A new scholarship at the Mayo Clinic School of Medicine named for a Dakota Indian man executed in 1862 comes as a symbolic apology for a dark chapter in Mayo's history, one that left generations of American Indians fearing the hospital.

In the clinic's earliest years, not long after bloody conflicts between Indians and white settlers reshaped the Minnesota prairie, the clinic used the body of a Dakota leader as a medical specimen for study and display. The skeleton of Marpiya te najin, or He Who Stands in the Clouds, stood in a front room of the clinic, according to some accounts, before it was removed, mostly lost, and largely forgotten.

Hoping to forge a new relationship with Indian tribes, Jeff Bolton, Mayo's chief administrative officer and vice president, announced the Marpiya te najin scholarship at a ceremony on the Santee Sioux Reservation in Nebraska before an audience that included tribal elders and relatives of the man whose body was used as a Mayo teaching tool.

"It's a huge gesture on Mayo's part," said LeAnne RedOwl, a Santee Dakota tribal member and a direct descendant of Marpiya te najin. "I felt that it could bring healing."

The story of how the Mayo Clinic ended up with the body goes back to the largest mass execution in U.S. history, the federal government's hanging of 38 Dakota Indians in Mankato on Dec. 26, 1862, for alleged crimes tied to the U.S.-Dakota War of that same year.

The day after the captured Indians were cut down from the gallows and buried in a mass grave, W.W. Mayo headed to the scene in search of a body he could use as a medical specimen. Mayo, whose sons would go on to found the clinic, returned home with the corpse of Marpiya te najin, who was known to settlers as "Cut Nose" for a facial deformity.

The doctor dissected the body with medical colleagues with the intention that the skeleton would be kept for educational purposes. The Indian warrior's bones were kept in an iron kettle, with Mayo sometimes pulling out pieces for his sons, William and Charles, to identify, according to Scott Berg, author of the book "38 Nooses: Lincoln, Little Crow, and the Beginning of the Frontier's End."

The skeleton was put on display in the early years of the Mayo Clinic before it was put in storage. The whereabouts of much of the skeleton are not known today, but a skull held by the Mayo Clinic was sent in the early 1990s to Hamline University scientists, who determined it was that of Marpiya te najin.
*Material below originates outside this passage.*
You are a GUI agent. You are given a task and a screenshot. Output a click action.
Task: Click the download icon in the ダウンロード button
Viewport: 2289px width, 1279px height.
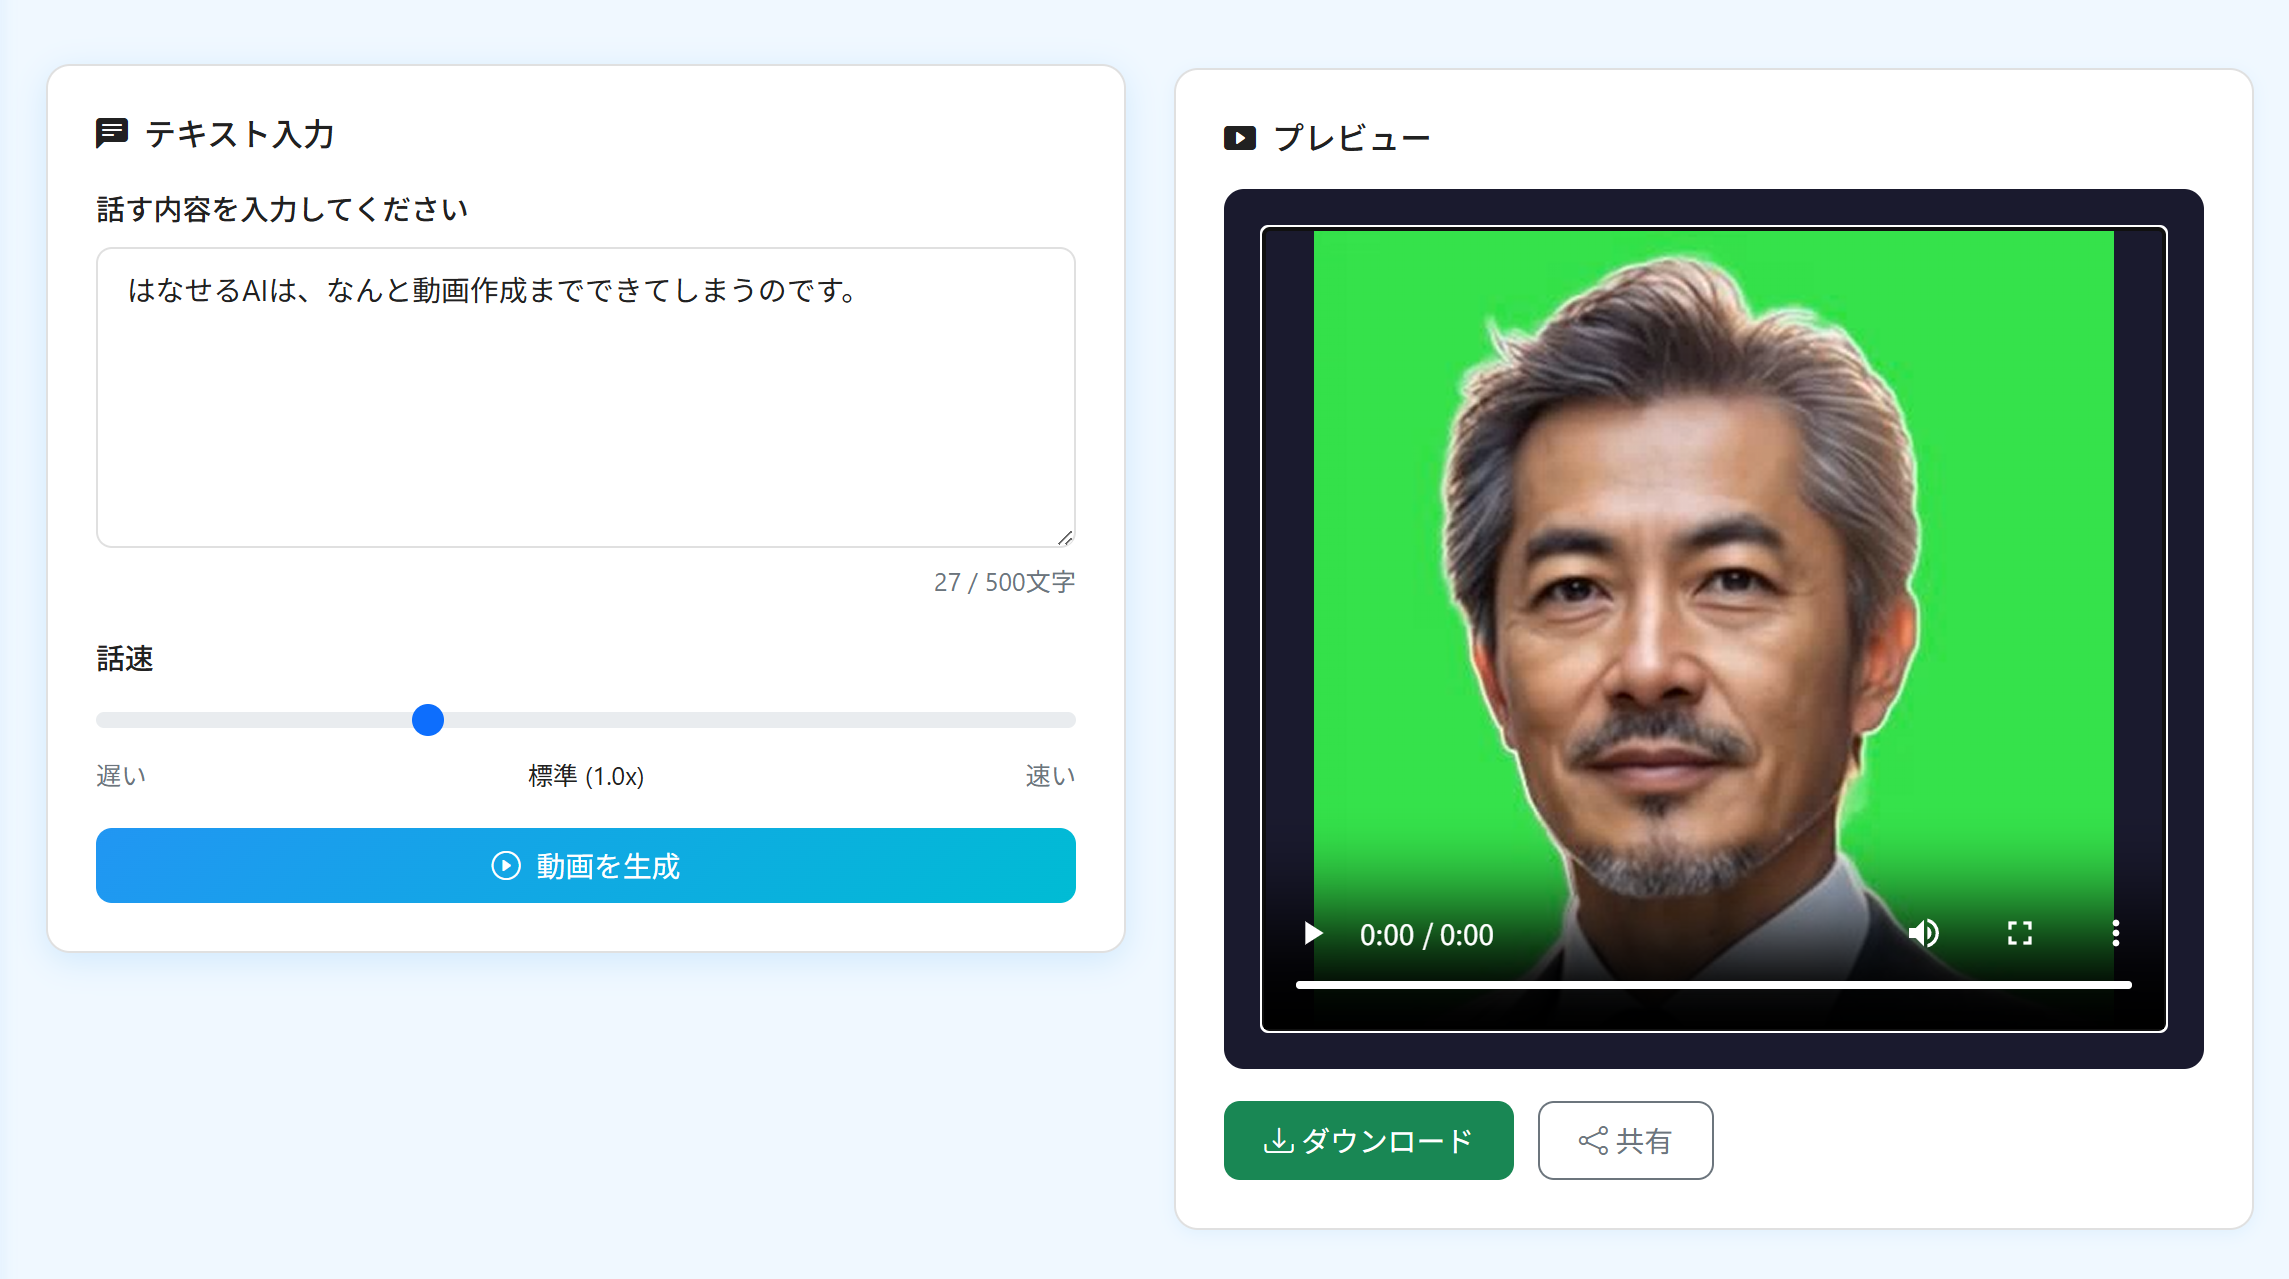click(x=1277, y=1141)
A few years later, an inventory mandated by the Native American Graves Protection and Repatriation Act found that a never-displayed exhibit at a museum in Grand Rapids, Mich., was a piece of Marpiya te najin's skin. It had been tanned and tattooed with identifying marks.

The skull and the remains found in Michigan were both returned to the Lower Sioux Indian Reservation near Morton, Minn., and buried. A funeral ceremony in 1998 was held with honors befitting a chief.

Historical records show that Marpiya te najin was suspected of brutal crimes against white settlers during the U.S.-Dakota War of 1862. Some viewed him as a military chief of the Dakota side during the war, and he reportedly used a combination of trickery and ruthless violence to fight an enemy that had been equally ruthless.

RedOwl, speaking of her relative, said those depictions don't tell the whole story.

"Marpiya was a warrior. He fought for what he believed in, his traditional ways," she said. She said she's been awed by Mayo's efforts to reach out to her family. Mostly, she's glad her daughter will see something of their history.

"I want my daughter to know who she is and where she comes from. And that she has warrior blood," she said.

The Marpiya te najin scholarship will be awarded to a meritorious American Indian medical school candidate or American Indian students in the Mayo Clinic's School of Health Sciences, graduate school or nursing programs.

It's one of three that Mayo announced this year in honor of American Indians. The clinic also endowed the Ernest Wabasha and Amos Owen scholarships for qualified students enrolled in one of many Mayo Clinic School of Health Sciences programs.

Bolton, speaking Wednesday, said the scholarships were just some of the measures the hospital has taken in recent months to engage with Indian groups. Mayo last year hired Valerie Decorah Guimaraes, a registered nurse and member of the Ho-Chunk Nation, to serve as a patient relations specialist for Indian patients. A smudge room and sage blessings for new babies are now available.

At Bolton's urging, it was Guimaraes and Prairie Island Indian Community member Arthur Owens who started to think of ways that the Mayo Clinic could reach out to the Dakota Indian community. The scholarships came out of that effort, Guimaraes said.

"How this all happened, it seems a little surreal today," said Guimaraes. "I was blessed that I was able to be a part of it."